**TRY IT:**
Please return every line of the records that contains the word "beside".

[Collected data entries]
■ ■ ■ ■
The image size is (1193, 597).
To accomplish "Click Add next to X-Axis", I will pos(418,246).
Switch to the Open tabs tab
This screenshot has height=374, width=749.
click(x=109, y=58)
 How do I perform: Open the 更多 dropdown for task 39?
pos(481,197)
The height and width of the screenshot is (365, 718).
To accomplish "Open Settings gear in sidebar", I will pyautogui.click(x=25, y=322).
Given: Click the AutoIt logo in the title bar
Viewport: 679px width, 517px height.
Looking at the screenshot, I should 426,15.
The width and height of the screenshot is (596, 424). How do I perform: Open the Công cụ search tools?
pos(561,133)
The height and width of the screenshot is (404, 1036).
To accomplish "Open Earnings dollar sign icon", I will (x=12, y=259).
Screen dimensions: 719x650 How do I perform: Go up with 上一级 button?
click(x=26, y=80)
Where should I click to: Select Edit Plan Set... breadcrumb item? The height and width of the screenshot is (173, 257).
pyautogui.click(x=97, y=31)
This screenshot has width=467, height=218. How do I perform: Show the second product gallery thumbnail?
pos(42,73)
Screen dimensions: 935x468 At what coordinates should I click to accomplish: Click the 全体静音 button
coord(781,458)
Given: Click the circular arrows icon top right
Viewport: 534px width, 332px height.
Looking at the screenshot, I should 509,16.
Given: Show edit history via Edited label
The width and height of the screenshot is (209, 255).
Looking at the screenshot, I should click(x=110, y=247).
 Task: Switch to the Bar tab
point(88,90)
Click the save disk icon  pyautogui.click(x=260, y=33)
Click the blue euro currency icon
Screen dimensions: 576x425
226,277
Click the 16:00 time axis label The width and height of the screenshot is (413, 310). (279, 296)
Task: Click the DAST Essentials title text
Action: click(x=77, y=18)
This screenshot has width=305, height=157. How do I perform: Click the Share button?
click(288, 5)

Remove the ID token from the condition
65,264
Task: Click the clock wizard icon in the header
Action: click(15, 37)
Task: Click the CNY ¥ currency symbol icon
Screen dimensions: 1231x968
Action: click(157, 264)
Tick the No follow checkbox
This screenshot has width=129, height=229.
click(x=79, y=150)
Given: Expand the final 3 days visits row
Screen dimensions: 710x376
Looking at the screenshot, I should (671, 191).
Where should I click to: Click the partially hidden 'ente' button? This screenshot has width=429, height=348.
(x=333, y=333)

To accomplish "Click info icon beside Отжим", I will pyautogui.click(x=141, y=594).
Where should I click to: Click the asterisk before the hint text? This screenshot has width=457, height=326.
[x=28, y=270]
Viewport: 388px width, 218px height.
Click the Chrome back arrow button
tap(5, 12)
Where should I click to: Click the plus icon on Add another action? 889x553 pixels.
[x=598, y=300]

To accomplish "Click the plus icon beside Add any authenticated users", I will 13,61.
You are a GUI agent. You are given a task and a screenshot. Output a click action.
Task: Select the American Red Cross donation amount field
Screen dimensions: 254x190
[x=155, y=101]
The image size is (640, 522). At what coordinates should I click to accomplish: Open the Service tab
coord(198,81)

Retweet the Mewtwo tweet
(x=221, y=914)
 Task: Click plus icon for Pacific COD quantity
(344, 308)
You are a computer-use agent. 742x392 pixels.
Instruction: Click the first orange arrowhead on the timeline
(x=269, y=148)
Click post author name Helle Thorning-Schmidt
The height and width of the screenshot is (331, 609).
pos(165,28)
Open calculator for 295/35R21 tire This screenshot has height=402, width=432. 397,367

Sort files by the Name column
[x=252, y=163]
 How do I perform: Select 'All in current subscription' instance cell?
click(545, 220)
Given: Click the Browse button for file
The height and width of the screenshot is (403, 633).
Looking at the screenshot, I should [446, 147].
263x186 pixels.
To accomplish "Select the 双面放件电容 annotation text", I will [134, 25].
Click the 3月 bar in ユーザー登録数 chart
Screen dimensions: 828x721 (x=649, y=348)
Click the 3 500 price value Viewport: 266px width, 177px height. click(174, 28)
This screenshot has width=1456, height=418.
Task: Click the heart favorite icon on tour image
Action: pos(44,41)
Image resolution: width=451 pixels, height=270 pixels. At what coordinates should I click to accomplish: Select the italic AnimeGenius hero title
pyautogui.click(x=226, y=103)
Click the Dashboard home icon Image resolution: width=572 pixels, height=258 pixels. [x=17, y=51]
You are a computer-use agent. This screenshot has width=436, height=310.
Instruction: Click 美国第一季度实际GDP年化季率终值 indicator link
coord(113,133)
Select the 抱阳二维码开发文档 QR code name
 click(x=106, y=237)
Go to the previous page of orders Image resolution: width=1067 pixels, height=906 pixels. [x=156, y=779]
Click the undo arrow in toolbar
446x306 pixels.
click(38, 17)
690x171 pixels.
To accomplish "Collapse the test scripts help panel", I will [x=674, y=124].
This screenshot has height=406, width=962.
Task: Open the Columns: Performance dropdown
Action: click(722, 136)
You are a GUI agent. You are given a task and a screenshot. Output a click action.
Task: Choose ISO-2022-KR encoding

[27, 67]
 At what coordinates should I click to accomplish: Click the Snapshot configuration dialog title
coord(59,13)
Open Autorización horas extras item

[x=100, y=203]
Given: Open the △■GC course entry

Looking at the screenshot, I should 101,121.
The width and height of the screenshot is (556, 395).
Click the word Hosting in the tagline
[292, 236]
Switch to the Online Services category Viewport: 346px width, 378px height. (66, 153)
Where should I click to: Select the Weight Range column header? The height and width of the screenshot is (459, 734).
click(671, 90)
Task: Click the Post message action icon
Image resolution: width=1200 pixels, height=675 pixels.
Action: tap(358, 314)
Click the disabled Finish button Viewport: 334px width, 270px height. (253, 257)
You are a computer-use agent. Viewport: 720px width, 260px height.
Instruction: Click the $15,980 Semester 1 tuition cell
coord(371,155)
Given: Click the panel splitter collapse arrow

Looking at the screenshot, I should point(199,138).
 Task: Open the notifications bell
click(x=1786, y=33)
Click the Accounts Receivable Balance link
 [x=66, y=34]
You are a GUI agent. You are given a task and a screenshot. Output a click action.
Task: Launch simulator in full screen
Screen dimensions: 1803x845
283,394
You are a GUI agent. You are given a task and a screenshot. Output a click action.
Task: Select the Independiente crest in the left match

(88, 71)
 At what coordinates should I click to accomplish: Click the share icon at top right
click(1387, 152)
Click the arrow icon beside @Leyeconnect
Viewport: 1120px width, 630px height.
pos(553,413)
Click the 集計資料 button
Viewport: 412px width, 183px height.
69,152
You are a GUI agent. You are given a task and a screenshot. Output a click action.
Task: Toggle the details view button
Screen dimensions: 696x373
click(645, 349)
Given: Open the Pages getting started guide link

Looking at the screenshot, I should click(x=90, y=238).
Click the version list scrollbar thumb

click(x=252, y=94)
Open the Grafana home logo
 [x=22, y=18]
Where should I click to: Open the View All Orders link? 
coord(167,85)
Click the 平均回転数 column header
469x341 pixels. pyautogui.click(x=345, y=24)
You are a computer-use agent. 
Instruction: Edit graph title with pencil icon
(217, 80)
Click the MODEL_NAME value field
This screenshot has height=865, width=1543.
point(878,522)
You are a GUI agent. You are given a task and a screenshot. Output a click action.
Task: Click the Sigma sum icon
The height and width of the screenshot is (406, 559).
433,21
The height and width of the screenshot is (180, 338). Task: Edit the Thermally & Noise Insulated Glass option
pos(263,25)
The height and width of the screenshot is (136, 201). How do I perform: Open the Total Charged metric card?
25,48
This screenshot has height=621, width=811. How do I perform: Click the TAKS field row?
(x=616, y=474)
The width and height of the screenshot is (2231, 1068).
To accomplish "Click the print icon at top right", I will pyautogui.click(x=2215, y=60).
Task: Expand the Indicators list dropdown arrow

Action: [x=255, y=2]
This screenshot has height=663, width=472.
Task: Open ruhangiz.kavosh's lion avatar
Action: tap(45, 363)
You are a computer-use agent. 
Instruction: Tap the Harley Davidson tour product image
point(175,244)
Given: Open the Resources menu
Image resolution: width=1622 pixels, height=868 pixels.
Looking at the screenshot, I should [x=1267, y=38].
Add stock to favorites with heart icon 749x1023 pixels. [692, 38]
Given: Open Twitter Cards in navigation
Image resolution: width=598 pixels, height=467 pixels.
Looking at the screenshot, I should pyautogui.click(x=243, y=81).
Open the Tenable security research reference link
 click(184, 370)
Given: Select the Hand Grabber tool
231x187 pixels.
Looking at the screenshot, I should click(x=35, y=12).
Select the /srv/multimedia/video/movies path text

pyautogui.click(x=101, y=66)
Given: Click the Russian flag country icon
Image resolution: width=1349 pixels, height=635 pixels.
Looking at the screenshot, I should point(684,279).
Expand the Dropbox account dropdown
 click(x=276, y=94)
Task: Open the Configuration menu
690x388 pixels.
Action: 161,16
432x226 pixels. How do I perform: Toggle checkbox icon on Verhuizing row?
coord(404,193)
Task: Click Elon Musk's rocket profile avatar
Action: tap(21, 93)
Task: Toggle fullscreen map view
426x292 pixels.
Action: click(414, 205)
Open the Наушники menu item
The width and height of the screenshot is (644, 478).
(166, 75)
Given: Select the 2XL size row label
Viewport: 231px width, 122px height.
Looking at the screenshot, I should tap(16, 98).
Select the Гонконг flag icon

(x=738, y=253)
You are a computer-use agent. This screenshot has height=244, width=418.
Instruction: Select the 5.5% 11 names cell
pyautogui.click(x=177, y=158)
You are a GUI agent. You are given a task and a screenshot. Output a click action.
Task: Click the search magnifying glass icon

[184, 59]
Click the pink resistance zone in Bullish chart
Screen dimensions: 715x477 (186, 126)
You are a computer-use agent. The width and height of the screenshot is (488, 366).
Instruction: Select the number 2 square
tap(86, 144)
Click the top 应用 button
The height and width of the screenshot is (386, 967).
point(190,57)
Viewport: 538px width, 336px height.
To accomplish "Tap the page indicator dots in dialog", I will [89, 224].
■ ■ ■ ■
**EXPECTED ANSWER:**
To accomplish "Click info icon beside Отжим", I will pyautogui.click(x=141, y=594).
To accomplish "Click the plus icon beside Add any authenticated users", I will 13,61.
Click the arrow icon beside @Leyeconnect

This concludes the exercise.